Tout d’abord, les échanges des États-Unis avec ses deux voisins, le Canada et le Mexique, devraient augmenter de 466 milliards de dollars (Md USD) entre 2022 et 2032. Les trois pays bénéficient d’un accord de libre-échange, l’accord États-Unis-Mexique-Canada (USMCA) qui s’est substitué en 2018 à l’Alena (accord de libre-échange nord-américain).
Les pays de l’Asean montent en puissance
Partisane du friendshoring, notamment en raison des tensions avec la Chine au sujet de Taiwan, l’administration Biden a mis l’accent sur des politiques industrielles protectionnistes qui favorise la production sur le sol national, mais aussi au Canada et au Mexique voisins (Infrastructure Investment and Jobs Act, CHIPS Act et Inflation Reduction Act). Deuxième tendance, et non des moindres : la baisse annoncée des flux commerciaux entre les Etats-Unis et la Chine devrait atteindre 197 Md USD en 10 ans. Soit une contraction trois fois supérieure à celle estimée il y a encore un an par le BCG (63 Md USD).
A contrario, les échanges entre la Chine et l’Europe devraient continuer à augmenter mais à un rythme inférieur à celui de la moyenne mondiale. Toujours en Asie, les véritables gagnants de cette nouvelle mondialisation seront les pays d’Asie du Sud-Est, destinations clés des entreprises étrangères ayant adopté une stratégie Chine + 1. Selon les estimations du BCG, le commerce cumulé des pays de l’Asean devrait augmenter de pas moins de 1 200 Md USD d’ici à 2032.

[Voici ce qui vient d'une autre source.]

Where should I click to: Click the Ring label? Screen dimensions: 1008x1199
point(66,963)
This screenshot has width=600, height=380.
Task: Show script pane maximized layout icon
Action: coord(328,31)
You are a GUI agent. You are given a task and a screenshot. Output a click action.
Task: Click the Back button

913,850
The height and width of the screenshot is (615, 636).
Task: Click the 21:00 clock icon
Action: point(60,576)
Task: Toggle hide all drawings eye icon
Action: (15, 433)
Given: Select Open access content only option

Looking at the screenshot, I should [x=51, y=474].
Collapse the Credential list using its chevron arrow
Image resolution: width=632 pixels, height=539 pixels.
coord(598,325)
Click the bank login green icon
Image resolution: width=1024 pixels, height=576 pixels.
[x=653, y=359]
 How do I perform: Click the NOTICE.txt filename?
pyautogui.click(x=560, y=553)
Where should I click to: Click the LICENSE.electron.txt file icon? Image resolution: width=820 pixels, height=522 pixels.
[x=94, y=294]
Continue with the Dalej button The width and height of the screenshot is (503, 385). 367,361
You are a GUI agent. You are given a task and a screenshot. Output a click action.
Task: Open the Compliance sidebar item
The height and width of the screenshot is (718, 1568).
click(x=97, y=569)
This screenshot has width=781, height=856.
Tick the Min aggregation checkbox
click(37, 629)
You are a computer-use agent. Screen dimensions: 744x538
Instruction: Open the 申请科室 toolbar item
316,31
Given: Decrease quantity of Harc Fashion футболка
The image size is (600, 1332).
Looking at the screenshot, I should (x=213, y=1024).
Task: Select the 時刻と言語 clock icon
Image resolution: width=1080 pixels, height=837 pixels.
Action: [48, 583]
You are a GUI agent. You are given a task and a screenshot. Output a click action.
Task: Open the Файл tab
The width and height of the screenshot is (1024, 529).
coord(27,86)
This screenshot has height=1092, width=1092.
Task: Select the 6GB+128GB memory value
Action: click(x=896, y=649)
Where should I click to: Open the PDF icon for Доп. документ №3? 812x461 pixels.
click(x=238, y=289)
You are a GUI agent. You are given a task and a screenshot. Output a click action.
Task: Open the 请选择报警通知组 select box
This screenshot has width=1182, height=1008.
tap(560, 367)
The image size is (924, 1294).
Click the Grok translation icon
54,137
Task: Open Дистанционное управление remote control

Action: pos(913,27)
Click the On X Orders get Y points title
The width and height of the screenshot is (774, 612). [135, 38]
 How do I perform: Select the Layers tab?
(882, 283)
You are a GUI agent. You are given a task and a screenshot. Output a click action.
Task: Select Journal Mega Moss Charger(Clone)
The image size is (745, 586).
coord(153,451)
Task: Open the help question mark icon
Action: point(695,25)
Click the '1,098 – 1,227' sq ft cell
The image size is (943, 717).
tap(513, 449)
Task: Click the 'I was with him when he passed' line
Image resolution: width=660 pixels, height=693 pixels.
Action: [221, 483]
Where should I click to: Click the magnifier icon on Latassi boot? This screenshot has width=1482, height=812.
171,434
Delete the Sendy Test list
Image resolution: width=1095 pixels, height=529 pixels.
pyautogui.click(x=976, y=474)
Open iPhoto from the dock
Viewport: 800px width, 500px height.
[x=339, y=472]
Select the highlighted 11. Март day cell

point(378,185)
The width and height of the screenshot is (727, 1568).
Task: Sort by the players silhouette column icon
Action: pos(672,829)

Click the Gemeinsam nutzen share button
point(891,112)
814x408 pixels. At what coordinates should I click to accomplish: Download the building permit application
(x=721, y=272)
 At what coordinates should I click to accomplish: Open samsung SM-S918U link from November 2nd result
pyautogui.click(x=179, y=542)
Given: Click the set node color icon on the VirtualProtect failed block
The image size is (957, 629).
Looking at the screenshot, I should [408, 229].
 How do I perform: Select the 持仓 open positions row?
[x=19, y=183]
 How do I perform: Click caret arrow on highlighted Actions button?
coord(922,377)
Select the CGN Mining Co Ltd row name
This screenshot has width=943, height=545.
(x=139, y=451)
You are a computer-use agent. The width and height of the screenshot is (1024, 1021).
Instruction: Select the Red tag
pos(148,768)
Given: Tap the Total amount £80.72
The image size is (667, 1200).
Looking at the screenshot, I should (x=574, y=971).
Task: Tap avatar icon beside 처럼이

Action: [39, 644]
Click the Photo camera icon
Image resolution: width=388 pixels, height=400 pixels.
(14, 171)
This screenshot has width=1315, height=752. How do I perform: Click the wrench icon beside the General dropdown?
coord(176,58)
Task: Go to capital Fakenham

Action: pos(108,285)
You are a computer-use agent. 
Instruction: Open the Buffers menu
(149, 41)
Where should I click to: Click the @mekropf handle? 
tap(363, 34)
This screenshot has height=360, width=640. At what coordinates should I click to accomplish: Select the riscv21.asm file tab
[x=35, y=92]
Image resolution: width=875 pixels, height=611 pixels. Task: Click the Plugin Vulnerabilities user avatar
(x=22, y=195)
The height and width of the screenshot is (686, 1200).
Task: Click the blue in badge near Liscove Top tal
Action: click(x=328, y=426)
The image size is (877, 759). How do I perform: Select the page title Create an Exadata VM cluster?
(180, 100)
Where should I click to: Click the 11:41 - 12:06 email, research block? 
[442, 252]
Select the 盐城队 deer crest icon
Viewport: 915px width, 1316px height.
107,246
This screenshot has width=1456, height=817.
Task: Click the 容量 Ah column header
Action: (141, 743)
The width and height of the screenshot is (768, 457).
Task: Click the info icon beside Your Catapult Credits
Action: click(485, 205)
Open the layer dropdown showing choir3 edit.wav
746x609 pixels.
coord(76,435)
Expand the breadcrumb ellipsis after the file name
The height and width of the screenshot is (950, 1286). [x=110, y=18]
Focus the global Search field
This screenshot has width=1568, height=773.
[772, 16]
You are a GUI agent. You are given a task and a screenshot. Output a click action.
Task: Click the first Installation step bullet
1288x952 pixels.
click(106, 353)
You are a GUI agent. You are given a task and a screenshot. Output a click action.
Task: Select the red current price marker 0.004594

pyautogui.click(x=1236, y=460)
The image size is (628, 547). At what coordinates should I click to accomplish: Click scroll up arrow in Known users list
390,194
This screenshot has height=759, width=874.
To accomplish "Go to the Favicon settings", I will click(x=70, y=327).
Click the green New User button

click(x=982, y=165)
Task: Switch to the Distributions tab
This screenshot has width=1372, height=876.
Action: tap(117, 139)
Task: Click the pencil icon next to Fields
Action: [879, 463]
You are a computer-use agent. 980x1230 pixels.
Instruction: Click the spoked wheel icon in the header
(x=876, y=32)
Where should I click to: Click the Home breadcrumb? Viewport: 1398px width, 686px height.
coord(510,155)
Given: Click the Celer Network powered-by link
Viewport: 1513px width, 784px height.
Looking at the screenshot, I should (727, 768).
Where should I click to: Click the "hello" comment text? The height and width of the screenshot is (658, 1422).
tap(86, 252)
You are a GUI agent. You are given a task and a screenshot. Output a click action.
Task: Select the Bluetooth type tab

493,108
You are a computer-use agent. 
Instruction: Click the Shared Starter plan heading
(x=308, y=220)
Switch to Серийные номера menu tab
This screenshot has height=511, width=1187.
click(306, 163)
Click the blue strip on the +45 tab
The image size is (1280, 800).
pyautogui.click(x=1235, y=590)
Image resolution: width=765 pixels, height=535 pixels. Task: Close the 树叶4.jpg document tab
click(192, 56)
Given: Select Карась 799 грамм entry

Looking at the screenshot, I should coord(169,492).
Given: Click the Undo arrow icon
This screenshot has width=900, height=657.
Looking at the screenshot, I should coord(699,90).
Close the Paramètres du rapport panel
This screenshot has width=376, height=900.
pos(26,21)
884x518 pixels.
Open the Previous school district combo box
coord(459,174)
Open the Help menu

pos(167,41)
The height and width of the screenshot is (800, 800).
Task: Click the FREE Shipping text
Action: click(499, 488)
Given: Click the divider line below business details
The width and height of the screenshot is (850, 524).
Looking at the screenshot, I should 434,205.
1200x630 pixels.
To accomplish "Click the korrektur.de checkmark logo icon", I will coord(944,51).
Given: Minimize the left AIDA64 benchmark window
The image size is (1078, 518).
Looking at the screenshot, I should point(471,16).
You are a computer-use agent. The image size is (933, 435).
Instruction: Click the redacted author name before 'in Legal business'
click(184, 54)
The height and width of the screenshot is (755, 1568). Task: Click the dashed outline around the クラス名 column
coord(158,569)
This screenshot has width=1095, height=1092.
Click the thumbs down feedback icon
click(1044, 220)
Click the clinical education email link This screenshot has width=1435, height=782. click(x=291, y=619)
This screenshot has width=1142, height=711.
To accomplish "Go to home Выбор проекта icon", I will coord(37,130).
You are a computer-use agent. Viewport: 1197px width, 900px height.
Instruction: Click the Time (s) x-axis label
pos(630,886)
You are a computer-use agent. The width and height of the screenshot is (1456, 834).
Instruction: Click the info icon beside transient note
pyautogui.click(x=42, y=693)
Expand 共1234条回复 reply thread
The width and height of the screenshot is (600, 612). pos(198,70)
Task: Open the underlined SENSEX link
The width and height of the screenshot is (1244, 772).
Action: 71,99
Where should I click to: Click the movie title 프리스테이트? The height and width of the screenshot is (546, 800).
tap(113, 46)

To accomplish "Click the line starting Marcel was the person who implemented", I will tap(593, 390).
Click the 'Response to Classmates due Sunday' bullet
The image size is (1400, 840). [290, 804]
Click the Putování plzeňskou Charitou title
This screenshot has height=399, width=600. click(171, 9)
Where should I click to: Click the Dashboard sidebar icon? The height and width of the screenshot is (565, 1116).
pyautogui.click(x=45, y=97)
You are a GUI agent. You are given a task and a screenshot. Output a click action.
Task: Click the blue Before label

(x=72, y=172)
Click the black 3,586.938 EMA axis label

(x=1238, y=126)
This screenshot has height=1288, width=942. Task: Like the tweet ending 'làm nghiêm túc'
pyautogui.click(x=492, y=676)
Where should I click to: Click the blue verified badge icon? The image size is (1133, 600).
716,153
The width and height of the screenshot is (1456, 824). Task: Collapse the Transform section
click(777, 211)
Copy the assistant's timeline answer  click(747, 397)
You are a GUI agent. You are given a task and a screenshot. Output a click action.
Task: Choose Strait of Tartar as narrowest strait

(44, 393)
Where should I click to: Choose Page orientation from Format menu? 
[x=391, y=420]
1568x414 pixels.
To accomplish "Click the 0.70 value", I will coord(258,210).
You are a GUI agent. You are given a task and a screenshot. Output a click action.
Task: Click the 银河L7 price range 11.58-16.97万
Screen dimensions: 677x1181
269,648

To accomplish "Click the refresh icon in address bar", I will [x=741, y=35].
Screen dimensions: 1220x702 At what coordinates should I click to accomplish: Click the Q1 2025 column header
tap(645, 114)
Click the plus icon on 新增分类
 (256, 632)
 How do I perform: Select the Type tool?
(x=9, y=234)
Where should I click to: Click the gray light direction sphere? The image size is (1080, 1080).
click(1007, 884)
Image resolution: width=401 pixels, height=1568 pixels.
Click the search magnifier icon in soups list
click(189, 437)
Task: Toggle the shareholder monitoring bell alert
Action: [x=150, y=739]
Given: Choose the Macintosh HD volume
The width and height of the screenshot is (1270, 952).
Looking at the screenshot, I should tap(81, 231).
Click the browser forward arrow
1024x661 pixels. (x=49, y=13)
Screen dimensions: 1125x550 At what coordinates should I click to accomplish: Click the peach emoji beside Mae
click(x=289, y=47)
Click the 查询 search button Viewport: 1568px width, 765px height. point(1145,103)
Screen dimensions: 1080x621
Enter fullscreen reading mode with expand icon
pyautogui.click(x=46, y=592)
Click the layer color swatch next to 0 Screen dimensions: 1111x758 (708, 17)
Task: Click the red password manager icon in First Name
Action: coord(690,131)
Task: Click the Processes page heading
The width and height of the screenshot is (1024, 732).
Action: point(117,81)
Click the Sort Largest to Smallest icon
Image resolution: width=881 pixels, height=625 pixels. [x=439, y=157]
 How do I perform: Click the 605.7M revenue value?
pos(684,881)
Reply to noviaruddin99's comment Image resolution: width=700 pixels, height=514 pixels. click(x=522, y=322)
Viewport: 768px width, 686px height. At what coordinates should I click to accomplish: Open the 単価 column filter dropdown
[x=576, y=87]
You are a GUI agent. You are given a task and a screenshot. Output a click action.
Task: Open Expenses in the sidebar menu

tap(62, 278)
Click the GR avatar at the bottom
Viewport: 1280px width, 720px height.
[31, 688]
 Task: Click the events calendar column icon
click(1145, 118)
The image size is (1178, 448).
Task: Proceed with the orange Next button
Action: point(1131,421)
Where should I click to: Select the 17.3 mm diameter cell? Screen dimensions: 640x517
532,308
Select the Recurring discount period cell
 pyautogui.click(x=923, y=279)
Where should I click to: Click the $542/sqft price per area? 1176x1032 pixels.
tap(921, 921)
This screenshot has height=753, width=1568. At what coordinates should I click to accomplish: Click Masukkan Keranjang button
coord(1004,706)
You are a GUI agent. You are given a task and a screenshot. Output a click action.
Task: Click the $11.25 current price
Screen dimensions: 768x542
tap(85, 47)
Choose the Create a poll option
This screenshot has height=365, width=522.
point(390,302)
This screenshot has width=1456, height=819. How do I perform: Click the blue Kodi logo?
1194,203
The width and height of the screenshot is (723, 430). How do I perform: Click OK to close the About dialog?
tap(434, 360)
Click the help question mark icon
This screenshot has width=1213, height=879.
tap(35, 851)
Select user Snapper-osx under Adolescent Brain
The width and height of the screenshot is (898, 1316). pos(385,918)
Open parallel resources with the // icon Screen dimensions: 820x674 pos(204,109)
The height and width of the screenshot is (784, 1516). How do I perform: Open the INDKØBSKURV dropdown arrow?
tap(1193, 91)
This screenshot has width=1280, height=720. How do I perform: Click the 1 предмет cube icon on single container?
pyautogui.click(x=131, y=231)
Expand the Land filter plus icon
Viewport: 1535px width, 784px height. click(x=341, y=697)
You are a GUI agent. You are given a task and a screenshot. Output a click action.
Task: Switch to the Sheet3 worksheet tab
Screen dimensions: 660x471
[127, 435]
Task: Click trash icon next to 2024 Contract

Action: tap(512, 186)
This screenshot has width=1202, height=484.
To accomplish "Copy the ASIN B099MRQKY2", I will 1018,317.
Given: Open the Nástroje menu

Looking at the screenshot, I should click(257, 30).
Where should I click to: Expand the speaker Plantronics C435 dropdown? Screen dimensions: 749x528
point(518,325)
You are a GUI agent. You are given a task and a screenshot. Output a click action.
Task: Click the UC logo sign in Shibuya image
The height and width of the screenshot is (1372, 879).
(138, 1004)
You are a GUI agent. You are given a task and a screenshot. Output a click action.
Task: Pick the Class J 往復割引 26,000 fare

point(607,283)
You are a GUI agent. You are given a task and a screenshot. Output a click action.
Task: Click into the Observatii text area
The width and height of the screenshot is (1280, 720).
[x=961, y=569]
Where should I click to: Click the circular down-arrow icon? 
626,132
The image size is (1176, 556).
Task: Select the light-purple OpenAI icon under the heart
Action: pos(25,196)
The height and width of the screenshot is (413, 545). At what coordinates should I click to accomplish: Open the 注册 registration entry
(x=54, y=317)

L’Inde dans le viseur des industriels
Le quatrième axe de développement concerne l’Inde, qui est en train de prendre la même voie que les pays de l’Asean.
Bénéficiant d’une main d’œuvre qualifiée à faible coût, le pays est également dans le viseur de l’industrie manufacturière mondiale, en particulier la chimie, la pharmacie et l’électronique grand public. Autre avantage, ce gigantesque pays offre un vaste marché intérieur et une classe moyenne montante. Ses échanges avec le reste du monde devraient bondir de 180 Md USD avec les États-Unis et l’Union européenne et de 124 Md USD avec la Chine.
Enfin, le commerce extérieur de la Russie continuera de se réorienter, pour pallier les effets des sanctions européennes et américaines, vers des nouveaux partenaires, en particulier les BRIC. Selon les projections du BCG, les échanges avec l’UE diminueront de 222 Md USD par rapport à 2022, alors que, sur la même période, ceux avec la Chine et l’Inde augmenteront respectivement de 134 Md USD et de 26 milliards Md USD.
Si les tensions géopolitiques devraient continuer de peser sur la physionomie du commerce international et porter leur part d’incertitude, une chose est sûre pour les analystes du BCG : l’une des caractéristiques du nouvel ordre commercial mondial sera l’importance croissante des blocs commerciaux. Ils permettent en effet d’éviter les frictions géopolitiques en commerçant avec des pays amis.